### Tâche assignée:
Recopiez le passage du texte sur les cartes postales qui commence aux mots « On ne peut pas » et s'arrête après « de notoriété médiatique. », en changeant « support » en « format ».

### Texte d'étude:
::::::::::

C’est donc bien de distances autant que de liens qu’il s’agit dès que l’on reçoit une de ces cartes postales. De prise des distances, de mise à distances, de proximité comme de recul, avec l’image - souvent partiellement floue - comme avec le temps passé, celui qui reste, les réminiscences textuelles, les souvenirs, les éléments biographiques, les passants et personnages, etc. Pour un peu, on pourrait dire de cette entreprise ce qu’Hugo disait des couvents en général, et qui est valable de toute démarche artistique : qu’il s’agit « d’appareils d’optiques appliqué sur l’infini » ; avec ce que la formule révèle d’ambition et de dérisoire (3).

On ne peut pas non plus rester insensible à la disproportion entre l’ampleur des intentions affichées et l’humilité du support utilisé. Pour un projet si ambitieux, pourquoi ne pas choisir un matériel plus valorisant et durable, voire plus sophistiqué d’un point de vue technique ? Quelle stratégie torve consiste à confier l’essentiel à ce qui dans l’ordre des choses écrites, semble le plus insignifiant : la carte postale ? On pourrait même voir là encore une de ces poses anti-modernes qui consiste à reculer à l’endroit précis où tous fuient en avant vers toujours plus de technologie et de notoriété médiatique.

::::::::::

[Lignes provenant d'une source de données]
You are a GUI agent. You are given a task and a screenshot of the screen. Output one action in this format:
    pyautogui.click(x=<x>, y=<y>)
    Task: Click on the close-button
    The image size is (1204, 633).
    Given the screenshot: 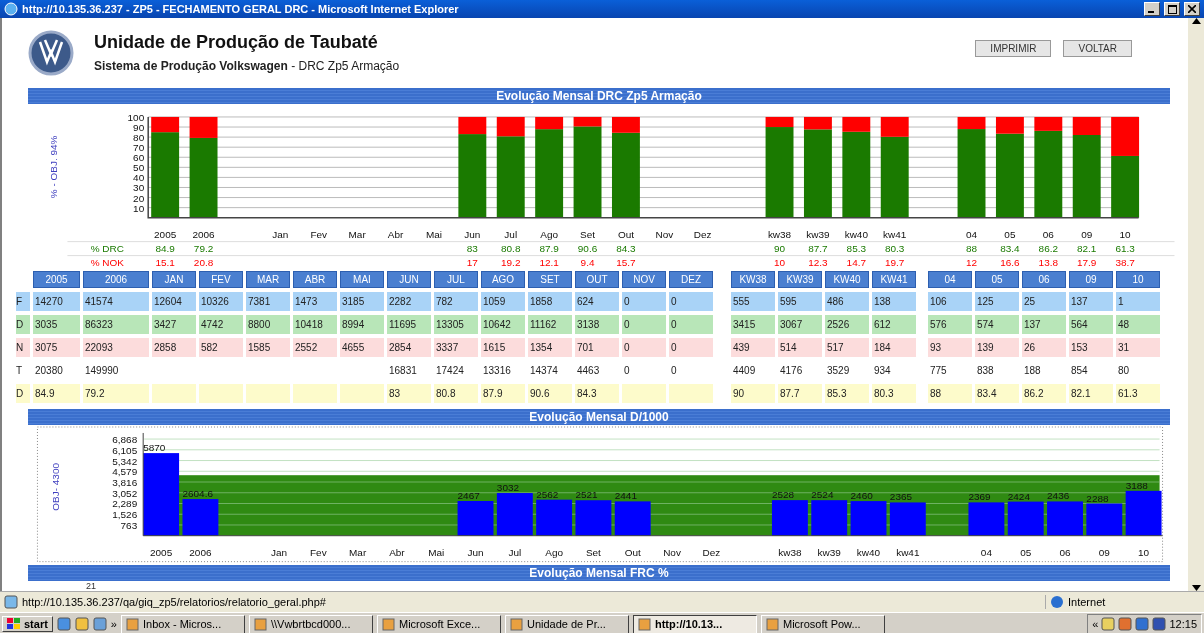 What is the action you would take?
    pyautogui.click(x=1192, y=9)
    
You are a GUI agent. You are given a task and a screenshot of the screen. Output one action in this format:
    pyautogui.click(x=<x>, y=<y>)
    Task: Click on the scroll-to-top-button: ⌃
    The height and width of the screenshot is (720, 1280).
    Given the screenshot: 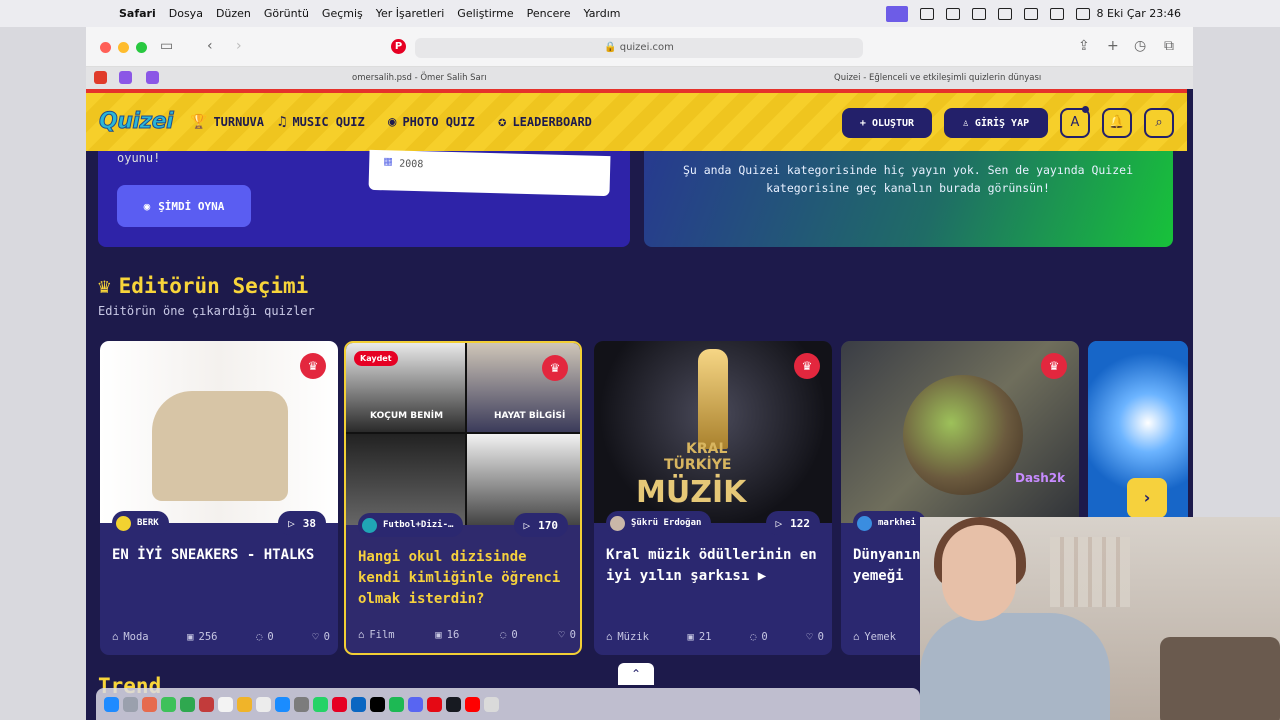 What is the action you would take?
    pyautogui.click(x=636, y=674)
    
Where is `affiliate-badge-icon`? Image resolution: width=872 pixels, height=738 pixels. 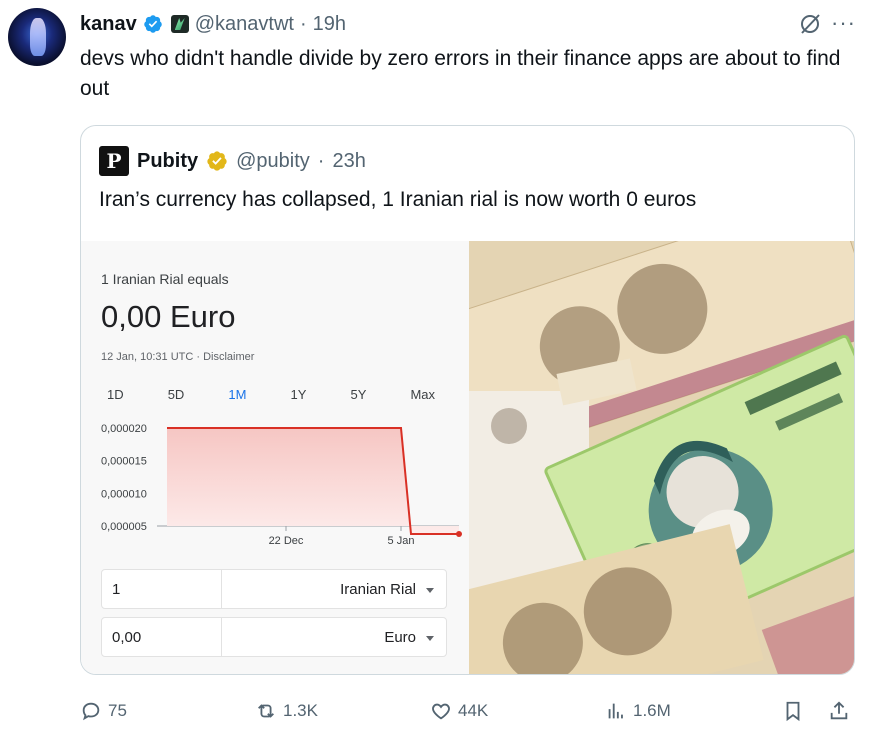
affiliate-badge-icon is located at coordinates (180, 24).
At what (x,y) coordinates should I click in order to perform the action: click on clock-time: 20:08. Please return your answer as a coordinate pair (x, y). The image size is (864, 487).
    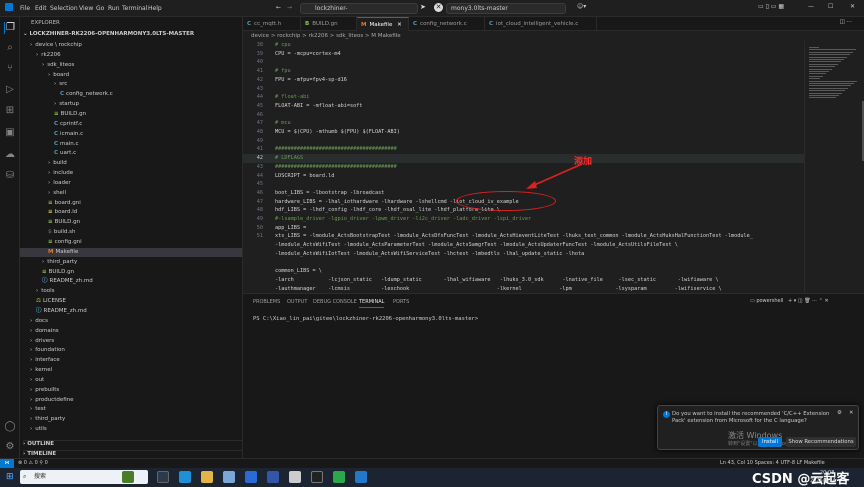
    Looking at the image, I should click on (827, 473).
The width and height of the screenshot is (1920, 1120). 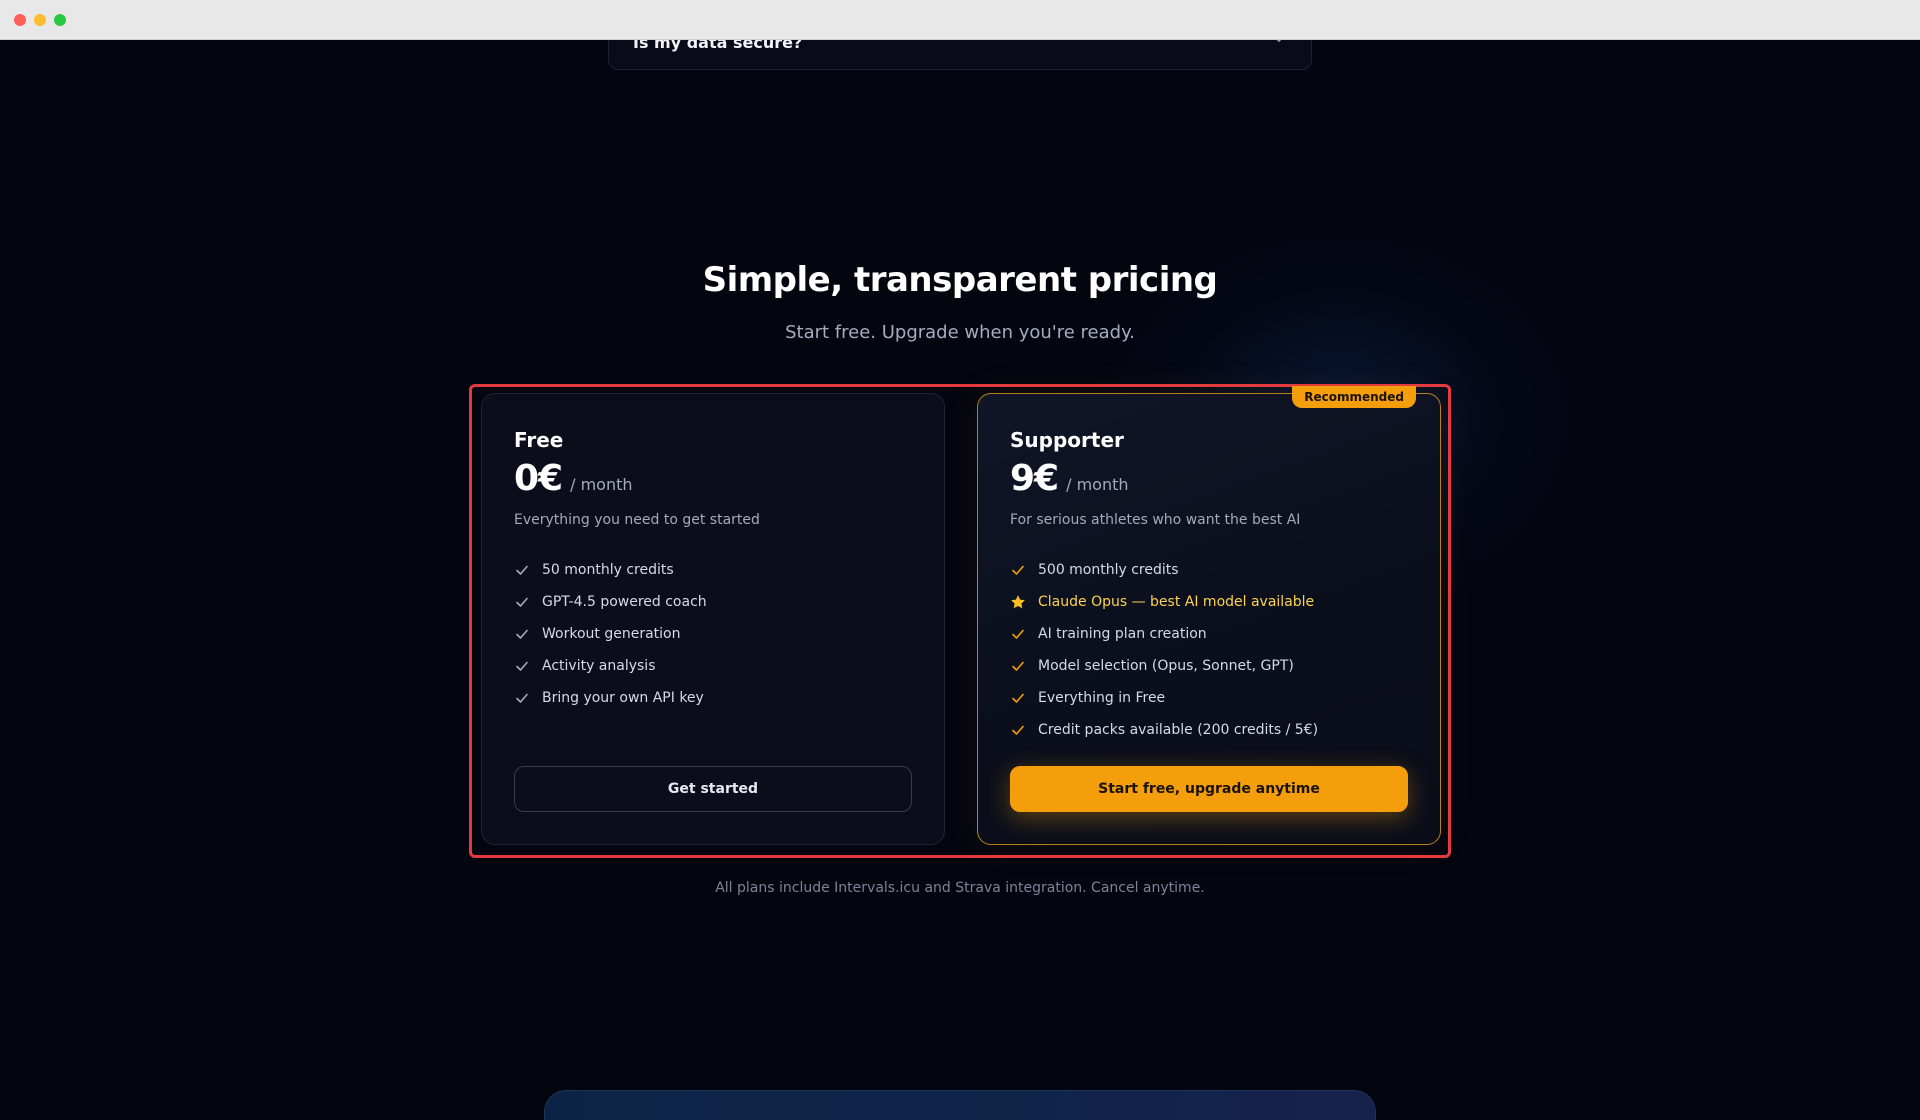 What do you see at coordinates (960, 20) in the screenshot?
I see `window-titlebar` at bounding box center [960, 20].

::::::::::

### Tâche accomplie:
On ne peut pas non plus rester insensible à la disproportion entre l’ampleur des intentions affichées et l’humilité du format utilisé. Pour un projet si ambitieux, pourquoi ne pas choisir un matériel plus valorisant et durable, voire plus sophistiqué d’un point de vue technique ? Quelle stratégie torve consiste à confier l’essentiel à ce qui dans l’ordre des choses écrites, semble le plus insignifiant : la carte postale ? On pourrait même voir là encore une de ces poses anti-modernes qui consiste à reculer à l’endroit précis où tous fuient en avant vers toujours plus de technologie et de notoriété médiatique.